Background: Investigators of clinical trials in which the list of outcomes include patient-reported outcomes (PROs) - usually labeled quality of life (QoL) - have a large number of instruments from which to choose. The extent and manner in which PRO instruments are used in clinical trials can be assessed using data from clinical trial registries. Most medical journals now require a clinical trial be registered before its results are considered for publication. This requirement is intended to discourage publication bias, such as the reporting of tests of hypotheses different from those stipulated at the start of the trial and selective reporting of partial results.
Purpose: To assess the usage of PRO instruments in registered trials by various trial characteristics and to determine if the instruments are adequately identified in the registry.

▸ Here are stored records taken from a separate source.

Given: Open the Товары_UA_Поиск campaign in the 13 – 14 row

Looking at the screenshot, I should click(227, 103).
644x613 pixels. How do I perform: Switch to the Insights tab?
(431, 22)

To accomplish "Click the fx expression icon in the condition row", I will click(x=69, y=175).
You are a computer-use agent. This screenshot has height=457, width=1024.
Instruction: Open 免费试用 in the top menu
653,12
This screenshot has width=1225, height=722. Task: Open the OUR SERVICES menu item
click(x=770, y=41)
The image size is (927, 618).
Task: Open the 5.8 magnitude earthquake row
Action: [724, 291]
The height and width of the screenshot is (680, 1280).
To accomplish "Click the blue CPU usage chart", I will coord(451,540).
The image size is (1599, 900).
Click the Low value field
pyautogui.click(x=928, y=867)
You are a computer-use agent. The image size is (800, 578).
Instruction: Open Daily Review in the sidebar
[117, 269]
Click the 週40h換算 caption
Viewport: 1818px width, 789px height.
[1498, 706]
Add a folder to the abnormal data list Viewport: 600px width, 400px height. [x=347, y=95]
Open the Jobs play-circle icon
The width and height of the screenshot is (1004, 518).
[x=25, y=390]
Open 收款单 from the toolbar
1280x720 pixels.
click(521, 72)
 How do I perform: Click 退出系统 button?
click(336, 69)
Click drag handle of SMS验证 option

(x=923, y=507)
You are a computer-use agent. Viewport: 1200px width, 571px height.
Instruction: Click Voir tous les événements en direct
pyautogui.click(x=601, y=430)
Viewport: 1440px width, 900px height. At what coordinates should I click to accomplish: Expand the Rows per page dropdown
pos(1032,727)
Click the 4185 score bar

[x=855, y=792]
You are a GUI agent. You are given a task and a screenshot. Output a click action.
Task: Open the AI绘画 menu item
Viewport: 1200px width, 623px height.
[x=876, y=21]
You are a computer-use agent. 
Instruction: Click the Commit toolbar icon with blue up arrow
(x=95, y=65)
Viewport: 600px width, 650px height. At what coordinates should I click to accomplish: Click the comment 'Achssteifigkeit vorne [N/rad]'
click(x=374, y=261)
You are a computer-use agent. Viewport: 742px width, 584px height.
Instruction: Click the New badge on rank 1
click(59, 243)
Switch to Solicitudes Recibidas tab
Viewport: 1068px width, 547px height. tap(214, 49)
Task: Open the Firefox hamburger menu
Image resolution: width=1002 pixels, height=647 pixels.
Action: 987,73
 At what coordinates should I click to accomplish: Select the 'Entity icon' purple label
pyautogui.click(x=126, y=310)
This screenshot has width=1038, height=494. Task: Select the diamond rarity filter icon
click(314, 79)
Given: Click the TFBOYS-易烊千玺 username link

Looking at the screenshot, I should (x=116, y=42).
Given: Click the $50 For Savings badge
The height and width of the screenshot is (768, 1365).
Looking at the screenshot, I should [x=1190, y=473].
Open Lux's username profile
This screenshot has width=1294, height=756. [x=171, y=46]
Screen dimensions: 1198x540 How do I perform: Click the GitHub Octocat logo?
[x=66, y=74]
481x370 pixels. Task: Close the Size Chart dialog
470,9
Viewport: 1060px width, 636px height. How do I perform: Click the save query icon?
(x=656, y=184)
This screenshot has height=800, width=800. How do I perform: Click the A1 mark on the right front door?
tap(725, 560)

Methods: A local copy of the ClinicalTrials.gov database was made in September 2007. The outcomes of all interventional trials registered since September 2004 were assessed for usage of a PRO instrument. Odds ratios of PRO usage were estimated by a logistic regression model.
Results: Of 17,704 interventional trials, 2481 (14.0%) used at least one PRO instrument. However, less than half of those trials (41.0%) identified the instrument to be used. PRO usage is positively associated with phase (III), randomization type (randomized), intervention type (behavior) and sponsorship type (university/research organization).
Conclusions: PRO instruments are used in a significant percentage but minority of clinical trials. Trial registries should require that all PRO instruments be identified, including the concepts or outcomes they are intended to measure.